Co-Regulation Before Self-Regulation
- Kirsty Nunn

- Dec 8, 2024
- 3 min read
Why Emotional Containment Begins with Adult Modelling
In every classroom, sports field, boarding house, or corridor, a quiet yet powerful form of teaching is always taking place: how adults regulate their emotions in front of children. Before young people can self-regulate, they must experience what it feels like to be co-regulated. Emotional containment is not innate, it’s learned through presence, attunement, and repetition. And it begins with us.
The Myth of Instant Maturity
It’s easy to forget that self-regulation is a developmental achievement, not a default expectation. Too often, we interpret a young person’s emotional outburst or shutdown as a failure of willpower or respect. But emotional regulation, particularly in the heat of stress, embarrassment, or perceived threat, is a late-developing skill shaped by neurological development, trauma history, and relational safety. The prefrontal cortex, responsible for executive functioning and emotional control, continues developing well into the mid-20s. This makes co-regulation not only helpful but developmentally appropriate. Expecting students, especially those who are neurodivergent or emotionally dysregulated, to manage complex feelings independently, without scaffolding, is not only unrealistic; it’s unkind.
What Is Co-Regulation?
Co-regulation is the process by which a calm, attuned adult helps a child or adolescent regulate their own emotional state. It is not about control, and it’s not about fixing. It’s about lending our nervous system as a template for theirs.
This might look like:
A teacher lowering their voice instead of raising it.
A coach sitting down next to a frustrated player instead of shouting across the pitch.
A boarding tutor pausing before reacting to a rule-break, using curiosity over condemnation.
A parent modelling grounding techniques in moments of collective stress.
Through tone, body language, breath, and facial expression, the adult communicates: You are safe. I’m here. I can handle your feelings without being overwhelmed by them.
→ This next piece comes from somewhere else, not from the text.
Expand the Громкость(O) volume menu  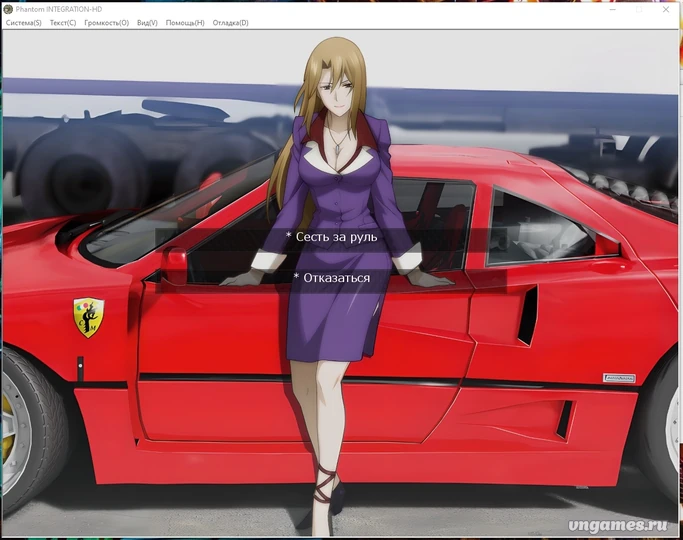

Modelling Emotional Containment
Containment does not mean suppression. It means creating a safe enough space for difficult emotions to be expressed, named, and processed, without those emotions escalating or becoming unmanageable. The adult becomes a container for the child’s distress, not absorbing it, but holding it. Modelling this kind of emotional containment requires emotional literacy, self-awareness, and support. It means we must attend to our own stress responses. Are we reacting from a place of fear or fatigue? Are we escalating because we feel threatened? Are we entering into a power struggle, or staying grounded in purpose? This doesn’t mean perfection. It means repair. Saying, “I got frustrated earlier. I’m sorry. Let’s try again,” is a powerful moment of modelling self-regulation, responsibility, and relational repair.
The Role of the Environment
Co-regulation isn’t just interpersonal, it’s systemic. A culture that values stillness, curiosity, compassion, and connection will foster more co-regulatory moments. A culture that rewards urgency, compliance, and control may inhibit them.
Creating emotionally safe environments means prioritising:
Predictability in routines and responses.
Time and space for emotional processing.
Adult reflection and supervision.
Trauma-informed training for all staff.
Especially in boarding or high-pressure environments like elite sport or high-stakes academics, co-regulation is essential. These are environments that can easily tip from challenge to overwhelm, where adult regulation is not a bonus, but a protective factor.
From Modelling to Mastery
Ultimately, we want our students to be able to self-regulate. But this doesn’t start with a poster about emotions or a sanctions system for poor behaviour. It starts with us - how we show up in moments of stress, how we narrate our feelings, how we hold boundaries without blame. Co-regulation is the soil in which self-regulation grows. And like all healthy soil, it must be tended to by leaders, by teachers, by coaches, and by every adult who has the privilege of influencing young lives.